Why I’m Serializing Fiction on My Blog

By Joanna Campbell Slan, @joannaslan51kVH0-mhjL__BO2,204,203,200_PIsitb-sticker-v3-big,TopRight,0,-55_SX278_SY278_PIkin4,BottomRight,1,22_AA300_SH20_OU01_

Building Blog Traffic

Reviewing all the blog posts I’ve done over the years, the one that garnered the most attention was a serialized short story I’d done with my sister bloggers at Killer Hobbies. That got me thinking. What if I wrote a short story by myself and offered it in serialized installments?

Other Goals

Better yet, what if I wrote the story in real time? The idea held a lot of appeal. A serialized story would engage more readers and get them to sign up as blog followers. They might even want to tell their friends about my work and suggest that they check it out. Best of all, eventually I would have a new product that I could bundle and repackage for sale.

Results—Expected

So I decided to give it a try. Over the past month and a half, I’ve serialized two long short stories and I’m embarking on my third. As predicted, reader involvement with my blog has improved immensely. Now I’ve added two new short stories to my body of works.

Results—Unexpected

While it’s certainly daunting, this daily exercise has been a boon to my creativity. Knowing that I need to write a post each day, following up what I wrote the day before, and moving ahead with the plot, is a bit nerve-wracking. That said, I’m loving it! They say it takes twenty-one days to form a new habit, so I’m not quite at the “new habit stage,” but I’m definitely on my way.

I find the nearly instant feedback from my readers to be an incredible energy boost. So much of writing is solitary, and this sort of immediate response is incredibly affirming. Readers have told me that they open their computers each morning eager to start their day with a new post! Now if that doesn’t keep an author at her keyboard, I don’t know what would.

How It Works

The work is done in real time or nearly so. (Sometimes I write the post the night before, sometimes I write it the same morning it goes live.) So I’m creating the stories as I go along. Each day I remind readers how to read the previous installment. I also publicize the offering through my newsletter and on my Facebook page. Because the blog posts can’t be too long, I find myself thinking in terms of shorter, denser pieces with cliffhanger endings.
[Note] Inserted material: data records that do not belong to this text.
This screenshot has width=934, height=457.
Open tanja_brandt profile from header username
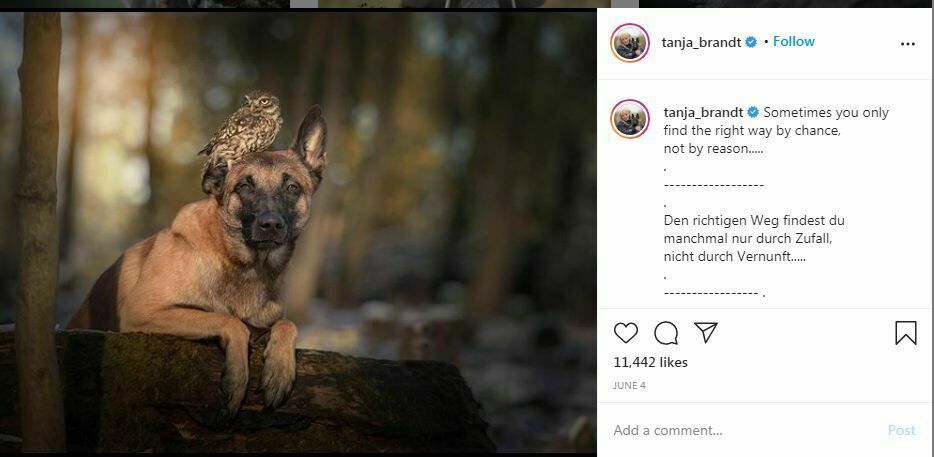tap(702, 42)
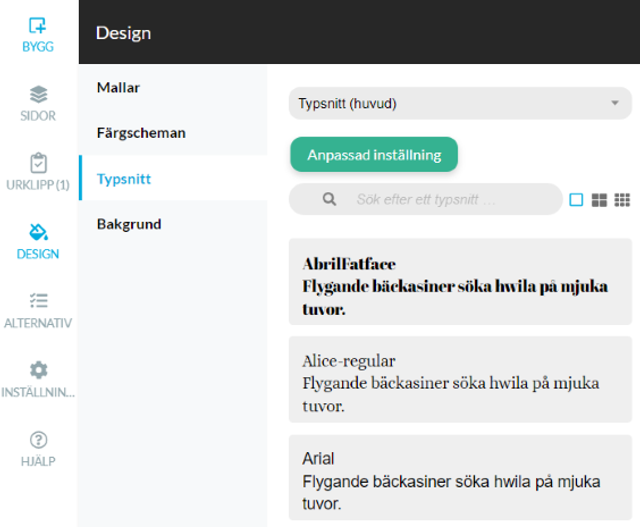
Task: Switch to single-column font view
Action: [x=576, y=200]
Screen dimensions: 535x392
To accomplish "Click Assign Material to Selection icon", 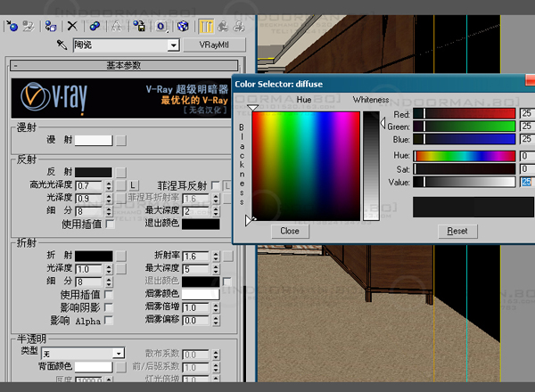I will coord(51,27).
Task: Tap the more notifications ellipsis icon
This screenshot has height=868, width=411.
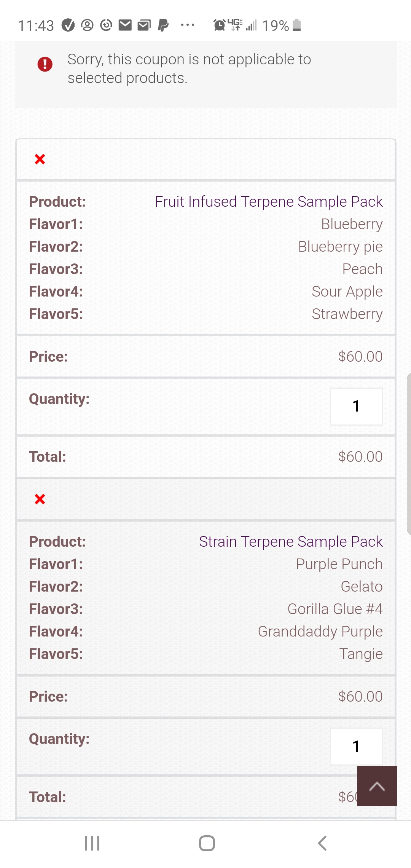Action: [188, 25]
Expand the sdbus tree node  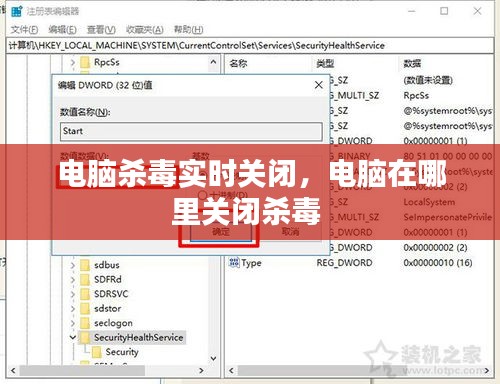coord(73,265)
I have a hunch that will improve my writing.The stories are left up for one week after I finish, and then we take them down. That helps drive readers to my blog in a timely manner.

Have a Look

Want to see what I’m doing? Here’s the link: http://joannaslan.blogspot.com/2015/04/cara-mia-delgatto-and-bye-bye-birdie.html

Let’s Chat

I’m curious… Have you ever written a serialized short story or novel? As a reader, would you enjoy following along with a serialization? As an author, would you be game to try it?

*****JC2014-10

National bestselling and award-winning author Joanna Campbell Slan has written twenty-eight books, both fiction and non-fiction. Visit her at www.JoannaSlan.com or follow her on Facebook at http://www.FB.com/JoannaCampbellSlan The most recent book in her new Cara Mia Delgatto Mystery Series is Kicked to the Curb (4.9 stars out of 5 on Amazon). Get it here.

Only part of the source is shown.